• **Dataset**:
= = = = = = =
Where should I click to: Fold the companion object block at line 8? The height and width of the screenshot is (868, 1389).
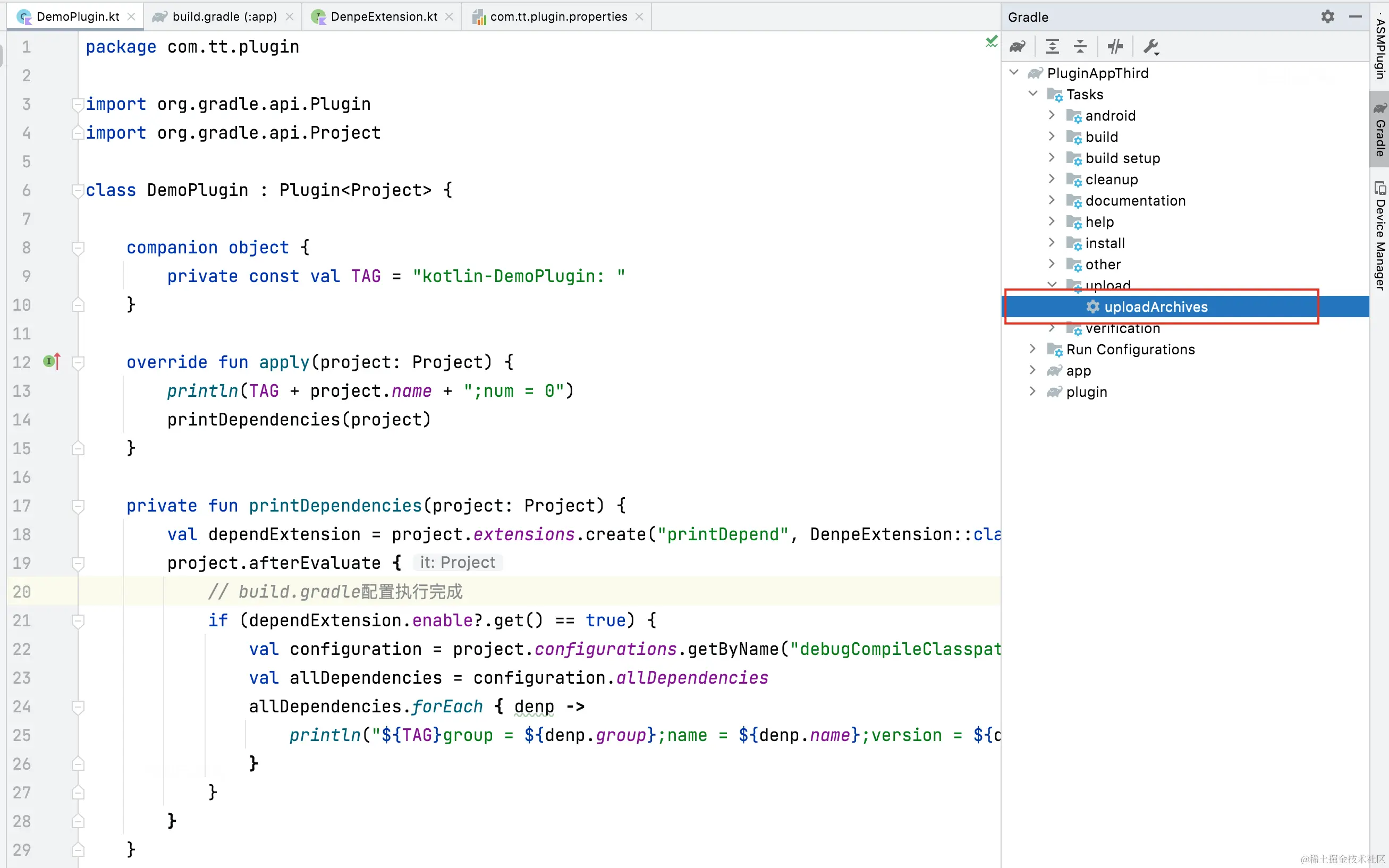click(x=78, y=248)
= = = = = = =
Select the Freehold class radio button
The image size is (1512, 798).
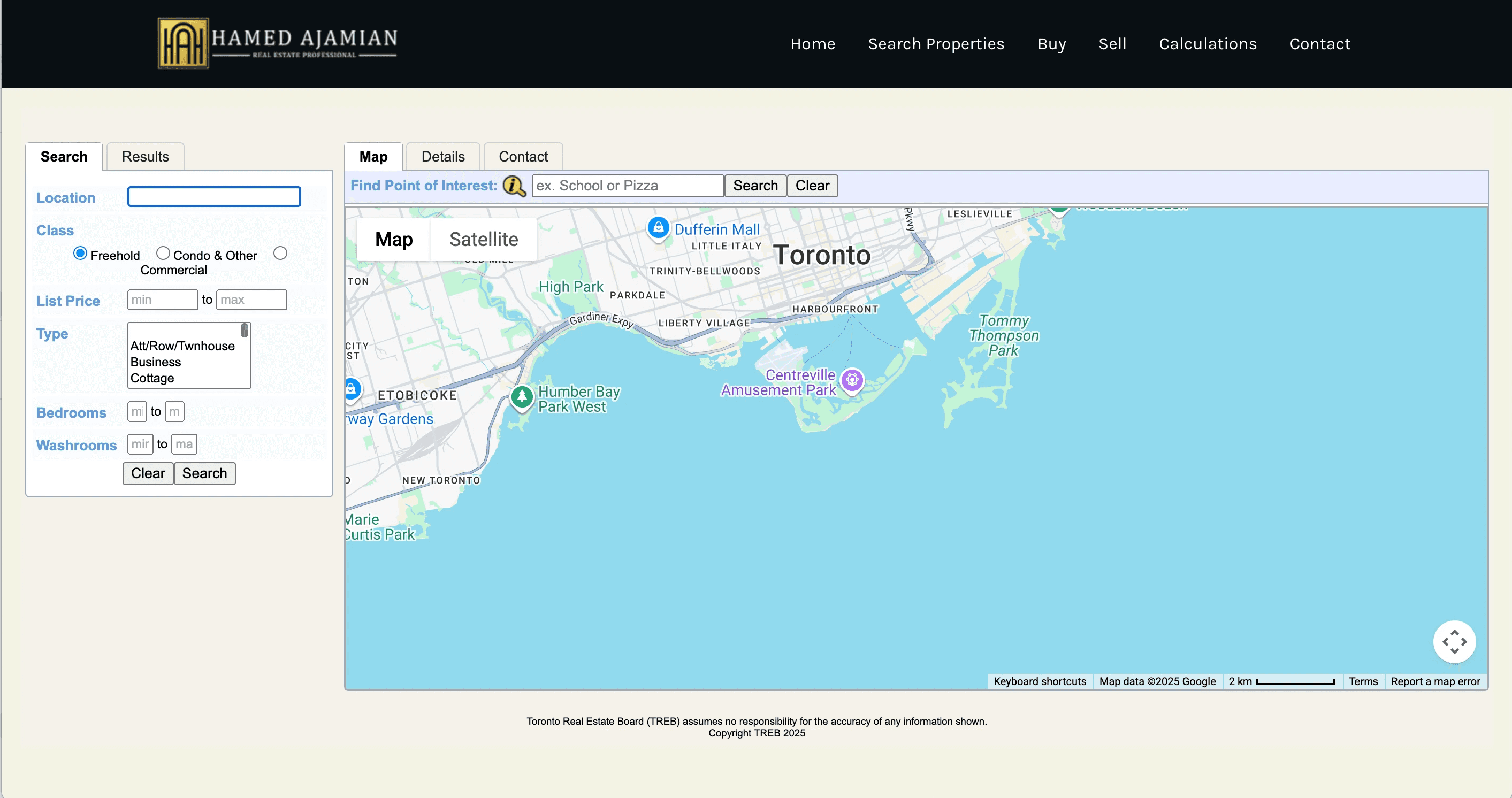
= = = = = = =
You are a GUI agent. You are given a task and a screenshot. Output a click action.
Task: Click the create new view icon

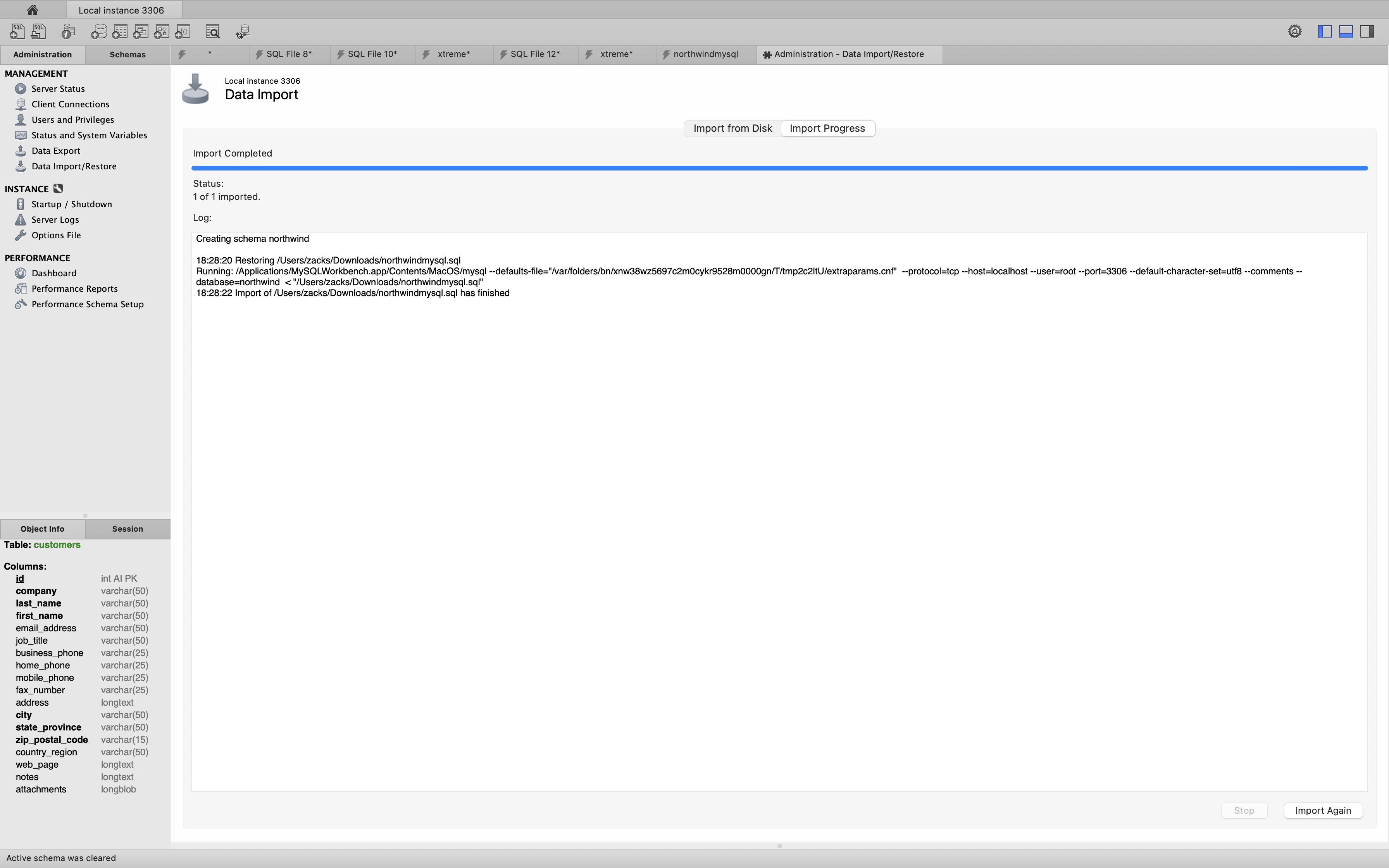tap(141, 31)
= = = = = = =
Go to the line with "Select the Freehold class radio button" in the entries above and repeat every line from there through the line with "The image size is (1512, 798).", exactly and with no other text.

• **Written answer**:
Select the Freehold class radio button
The image size is (1512, 798).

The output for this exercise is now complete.